From the entries that follow, copy each line in which "computer" appears.

[[ Entries supplied open ]]

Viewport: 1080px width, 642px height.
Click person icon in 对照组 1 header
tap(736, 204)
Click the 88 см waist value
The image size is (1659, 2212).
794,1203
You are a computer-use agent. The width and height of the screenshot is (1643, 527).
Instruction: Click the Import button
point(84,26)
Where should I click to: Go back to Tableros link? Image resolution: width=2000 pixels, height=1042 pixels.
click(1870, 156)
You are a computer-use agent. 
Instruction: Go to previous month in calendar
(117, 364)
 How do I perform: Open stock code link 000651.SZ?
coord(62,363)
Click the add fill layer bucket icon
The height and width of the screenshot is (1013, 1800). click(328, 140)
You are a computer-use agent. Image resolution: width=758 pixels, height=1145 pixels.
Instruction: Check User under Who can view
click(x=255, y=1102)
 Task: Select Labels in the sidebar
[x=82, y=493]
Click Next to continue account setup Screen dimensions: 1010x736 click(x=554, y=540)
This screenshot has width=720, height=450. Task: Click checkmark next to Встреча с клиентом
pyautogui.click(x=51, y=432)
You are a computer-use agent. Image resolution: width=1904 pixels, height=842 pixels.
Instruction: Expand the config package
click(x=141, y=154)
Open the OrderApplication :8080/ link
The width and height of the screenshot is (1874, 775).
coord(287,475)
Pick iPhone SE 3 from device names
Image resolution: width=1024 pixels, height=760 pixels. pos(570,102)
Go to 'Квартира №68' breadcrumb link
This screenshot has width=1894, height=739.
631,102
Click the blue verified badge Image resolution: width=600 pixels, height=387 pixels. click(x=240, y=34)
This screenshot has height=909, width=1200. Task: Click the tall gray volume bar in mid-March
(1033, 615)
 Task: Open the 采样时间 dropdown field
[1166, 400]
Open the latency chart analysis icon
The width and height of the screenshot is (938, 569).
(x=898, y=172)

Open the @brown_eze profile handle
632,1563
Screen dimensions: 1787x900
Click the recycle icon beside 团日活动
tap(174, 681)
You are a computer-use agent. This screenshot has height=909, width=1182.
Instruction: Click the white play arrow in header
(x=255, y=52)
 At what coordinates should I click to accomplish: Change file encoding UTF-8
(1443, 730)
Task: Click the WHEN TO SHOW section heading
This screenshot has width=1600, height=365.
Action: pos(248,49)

[[ Entries supplied closed ]]

■ Written response ■
You are a computer-use agent. The width and height of the screenshot is (1643, 527).
You are a computer-use agent. 
You are a computer-use agent. Image resolution: width=758 pixels, height=1145 pixels.
You are a computer-use agent. Image resolution: width=1904 pixels, height=842 pixels.
You are a computer-use agent. This screenshot has height=909, width=1182.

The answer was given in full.